## WHAT IS EXPECTED
Using the data below, return the stretch from the line that contains "The height and width of the screenshot is (666, 673)." through the line that contains "Task: Collapse the", both included, exactly as it stands and nothing beyond it.
+ + + +
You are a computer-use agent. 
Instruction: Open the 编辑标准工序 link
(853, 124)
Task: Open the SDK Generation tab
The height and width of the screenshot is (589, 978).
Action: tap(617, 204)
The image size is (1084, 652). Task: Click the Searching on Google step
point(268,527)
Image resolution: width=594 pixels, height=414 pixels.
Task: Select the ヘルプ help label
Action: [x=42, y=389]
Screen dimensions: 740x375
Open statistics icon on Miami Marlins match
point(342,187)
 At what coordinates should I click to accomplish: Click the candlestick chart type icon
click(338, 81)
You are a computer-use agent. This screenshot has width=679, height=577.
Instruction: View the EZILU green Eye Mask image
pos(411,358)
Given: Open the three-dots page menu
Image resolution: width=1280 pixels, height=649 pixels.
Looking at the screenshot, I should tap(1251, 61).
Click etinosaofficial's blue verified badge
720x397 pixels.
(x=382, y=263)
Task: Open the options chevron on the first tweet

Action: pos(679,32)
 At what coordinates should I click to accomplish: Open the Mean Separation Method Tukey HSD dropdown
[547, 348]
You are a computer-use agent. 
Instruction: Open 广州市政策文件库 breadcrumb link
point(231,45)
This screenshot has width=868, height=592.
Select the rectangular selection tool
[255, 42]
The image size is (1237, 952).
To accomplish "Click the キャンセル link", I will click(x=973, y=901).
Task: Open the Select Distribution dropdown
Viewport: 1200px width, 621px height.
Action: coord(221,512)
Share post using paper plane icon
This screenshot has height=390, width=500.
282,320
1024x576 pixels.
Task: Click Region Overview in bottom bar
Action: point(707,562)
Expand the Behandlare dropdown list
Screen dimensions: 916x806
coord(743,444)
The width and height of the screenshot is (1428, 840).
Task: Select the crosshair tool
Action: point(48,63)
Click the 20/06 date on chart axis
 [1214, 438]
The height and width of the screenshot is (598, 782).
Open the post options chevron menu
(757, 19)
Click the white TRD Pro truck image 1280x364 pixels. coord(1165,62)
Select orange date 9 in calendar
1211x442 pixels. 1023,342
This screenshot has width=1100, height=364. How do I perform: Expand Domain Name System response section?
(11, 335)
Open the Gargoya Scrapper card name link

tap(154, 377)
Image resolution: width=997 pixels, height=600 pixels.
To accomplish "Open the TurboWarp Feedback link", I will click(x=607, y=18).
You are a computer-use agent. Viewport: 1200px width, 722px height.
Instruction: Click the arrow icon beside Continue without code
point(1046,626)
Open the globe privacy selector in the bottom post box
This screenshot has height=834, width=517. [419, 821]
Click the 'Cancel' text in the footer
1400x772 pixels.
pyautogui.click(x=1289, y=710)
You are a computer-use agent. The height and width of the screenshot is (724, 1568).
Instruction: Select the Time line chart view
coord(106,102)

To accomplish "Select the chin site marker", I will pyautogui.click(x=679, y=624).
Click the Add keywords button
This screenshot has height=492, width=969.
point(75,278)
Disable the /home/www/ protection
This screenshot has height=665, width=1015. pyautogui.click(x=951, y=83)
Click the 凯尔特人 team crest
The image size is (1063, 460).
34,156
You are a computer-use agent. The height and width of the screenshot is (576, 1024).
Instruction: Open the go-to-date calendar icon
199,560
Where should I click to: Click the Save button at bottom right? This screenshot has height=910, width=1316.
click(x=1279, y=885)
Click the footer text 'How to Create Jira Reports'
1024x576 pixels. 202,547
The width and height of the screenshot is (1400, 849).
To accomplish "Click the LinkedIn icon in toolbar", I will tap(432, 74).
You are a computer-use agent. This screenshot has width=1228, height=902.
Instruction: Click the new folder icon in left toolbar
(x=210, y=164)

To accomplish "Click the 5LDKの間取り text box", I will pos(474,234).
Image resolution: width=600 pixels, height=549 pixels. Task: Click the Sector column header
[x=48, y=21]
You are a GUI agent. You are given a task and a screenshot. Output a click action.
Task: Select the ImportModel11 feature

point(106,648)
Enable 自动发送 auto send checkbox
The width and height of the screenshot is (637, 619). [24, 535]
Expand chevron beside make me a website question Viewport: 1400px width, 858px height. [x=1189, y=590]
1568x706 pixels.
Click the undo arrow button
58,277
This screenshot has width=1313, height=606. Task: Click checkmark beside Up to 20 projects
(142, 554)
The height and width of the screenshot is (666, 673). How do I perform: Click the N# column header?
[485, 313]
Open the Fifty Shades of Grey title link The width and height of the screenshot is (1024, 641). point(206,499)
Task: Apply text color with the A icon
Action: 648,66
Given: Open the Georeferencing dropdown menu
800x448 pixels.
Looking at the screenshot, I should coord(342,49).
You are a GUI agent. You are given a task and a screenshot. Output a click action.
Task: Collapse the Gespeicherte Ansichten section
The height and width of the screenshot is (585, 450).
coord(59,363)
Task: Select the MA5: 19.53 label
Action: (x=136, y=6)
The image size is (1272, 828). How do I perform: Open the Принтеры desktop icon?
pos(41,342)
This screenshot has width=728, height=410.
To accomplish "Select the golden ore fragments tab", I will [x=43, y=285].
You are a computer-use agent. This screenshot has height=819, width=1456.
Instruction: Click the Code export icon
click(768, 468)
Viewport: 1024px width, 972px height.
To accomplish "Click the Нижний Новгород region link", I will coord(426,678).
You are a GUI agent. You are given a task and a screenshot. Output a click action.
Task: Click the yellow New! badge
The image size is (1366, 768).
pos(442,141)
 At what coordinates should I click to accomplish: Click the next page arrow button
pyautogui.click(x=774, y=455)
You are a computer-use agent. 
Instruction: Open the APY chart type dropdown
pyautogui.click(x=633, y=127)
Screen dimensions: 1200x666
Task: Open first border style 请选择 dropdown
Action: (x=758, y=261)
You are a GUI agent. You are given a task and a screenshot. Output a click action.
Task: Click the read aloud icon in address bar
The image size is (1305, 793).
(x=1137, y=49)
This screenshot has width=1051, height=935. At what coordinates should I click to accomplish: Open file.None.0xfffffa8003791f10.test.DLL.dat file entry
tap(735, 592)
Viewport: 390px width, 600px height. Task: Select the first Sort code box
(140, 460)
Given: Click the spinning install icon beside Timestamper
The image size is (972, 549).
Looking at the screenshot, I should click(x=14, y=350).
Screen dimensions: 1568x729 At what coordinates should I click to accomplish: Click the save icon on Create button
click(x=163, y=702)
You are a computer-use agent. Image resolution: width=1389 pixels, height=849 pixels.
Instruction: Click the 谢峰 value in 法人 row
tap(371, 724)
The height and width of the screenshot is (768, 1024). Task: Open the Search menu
+ + + +
## EXERCISE RESPONSE
The height and width of the screenshot is (666, 673). How do I perform: Click the N# column header?
[485, 313]
Open the Fifty Shades of Grey title link The width and height of the screenshot is (1024, 641). point(206,499)
Task: Apply text color with the A icon
Action: 648,66
Given: Open the Georeferencing dropdown menu
800x448 pixels.
Looking at the screenshot, I should coord(342,49).
You are a GUI agent. You are given a task and a screenshot. Output a click action.
Task: Collapse the Gespeicherte Ansichten section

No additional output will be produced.